CV: Currently Spotify is experiencing 60K plus new uploads daily. How do you see Dobermann’s music separating itself from its peers and avoiding just being another cog in the wheel? 
Paul Del Bello: We really put a lot of effort in keeping this real. On this record we didn't use any triggers or drums quantizing for example. Not many guitar overdubs either. Most of new 'hard rock' bands tend to sound all the same. Everybody has a wall of massive guitar riffs, 4 on the floor drums with a huge sounding fake as hell snare drum, and a high pitched singer singing about partying and girls. There's nothing wrong with that, and it worked for over 30 years, but we tried to change the formula a little bit. There are some amazing musicians out there, but man, I can't tell bands apart, one another. Everyone is in 3 or 4 bands, that each play 5 shows a year.  We try to keep it on the road and play as much as we can…be a gang…do band things.

We try to get new fans and look after the ones we have. There are 7 billion people on the planet, you can't win them all.  You'll always be another cog in the wheel for some people. If you just listen to hip hop , to you Metallica are another cog in the wheel. It's all relative. I don't mind that.


CV: Has digital technology led the way for almost anyone to be a musical artist in your opinion?
Paul Del Bello: Yes, and in a good way. You still need to be good. You still need to have some sort of talent. But today it can be a different combination of talents compared to what it was 20 years ago. Today you can be an OK singer but a very good video maker for example, and you can get something going.  It has opened a whole new world. Anybody who has access to the Internet can give it a go. Deadmau5 admitted he knows almost nothing about music, but he's a very good programmer, he's a technology guy. He's got a very successful career. If you're good at something you're gonna get some kind of recognition, whether you live in L.A. or in Bombay. You might not get a Grammy, but you can get your name out and make some money. There are kids on Youtube who make way more views and money than established rock acts with a record label behind them. It's a fact.  In a way, it's a very democratic thing.

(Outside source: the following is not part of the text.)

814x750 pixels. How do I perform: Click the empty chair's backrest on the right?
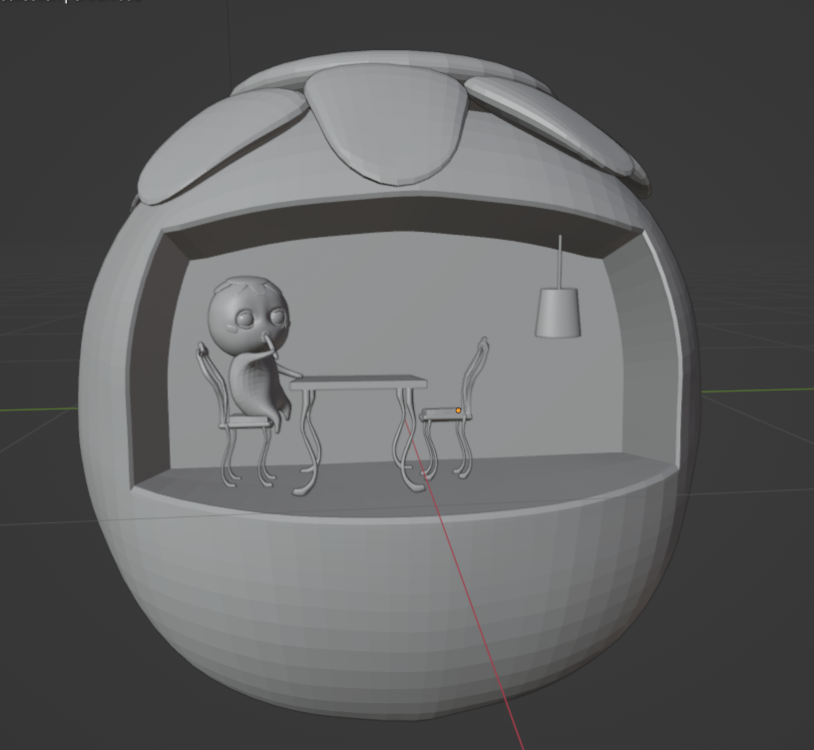click(x=474, y=372)
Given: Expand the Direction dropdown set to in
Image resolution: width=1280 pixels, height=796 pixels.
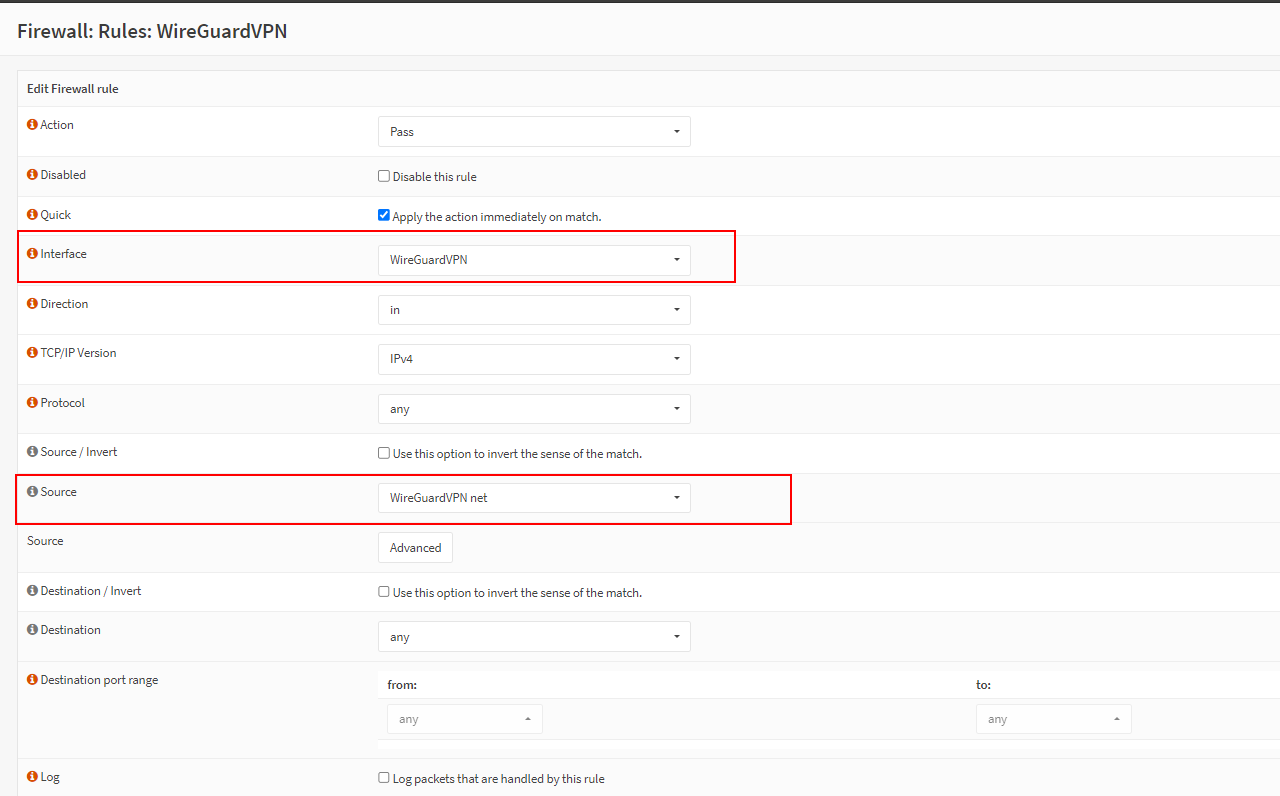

Technology is also making possible it for everybody to create music on their own, without bands or musicians or arrangers. So people obviously take advantage of it, and it's going towards more and more solo artists instead of bands. And that's another reason why it's all going more and more towards rap and pop. They're solo artists, more adaptable.

It did hurt rock music though. Rock is a band thing.  Everything is quantized and there's triggers and perfect pitch. Records are made in home studios all around the world. The drummer records his parts in his living room, and then sends them to the guitar player who lives in another country and that's in 3 other bands. He records his parts home using plugins instead of a Marshall head and then hands ‘em over to the singer. That's the standard. But that's not what Rock and roll is about. And in my opinion it's the main reason why rock music is pretty much dead today. It lost its vibe…its rawness. It completely lost what got me into rock music, for sure. Rock n roll is not about being perfect. It's about not caring about not being perfect.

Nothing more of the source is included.